**Exercise description:**
Rewrite the lines below, changing every "dialog" to "window" and keeping everything else the same. Omit the pictures from your answer.

[start of Records for this exercise]

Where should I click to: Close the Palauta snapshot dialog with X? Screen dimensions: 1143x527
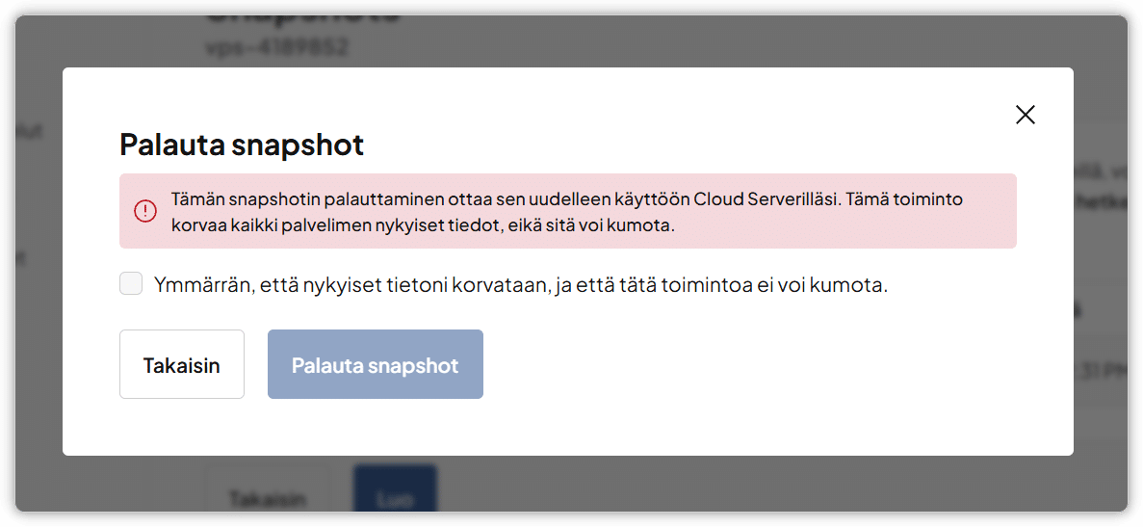pyautogui.click(x=1026, y=115)
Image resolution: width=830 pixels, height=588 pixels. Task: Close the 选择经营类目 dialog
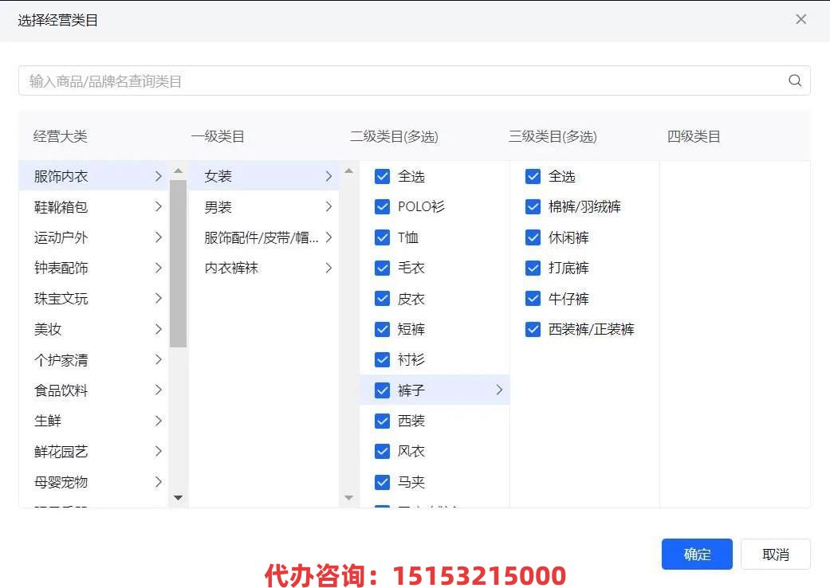[x=800, y=19]
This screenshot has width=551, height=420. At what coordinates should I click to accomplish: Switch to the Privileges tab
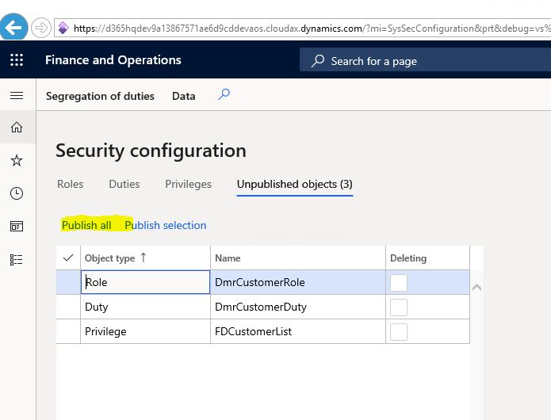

[end of Records for this exercise]

**Task solution:**
Where should I click to: Close the Palauta snapshot window with X? Screen dimensions: 1143x527
pyautogui.click(x=1026, y=115)
Image resolution: width=830 pixels, height=588 pixels. Task: Close the 选择经营类目 window
[x=800, y=19]
This screenshot has width=551, height=420. At what coordinates should I click to accomplish: Switch to the Privileges tab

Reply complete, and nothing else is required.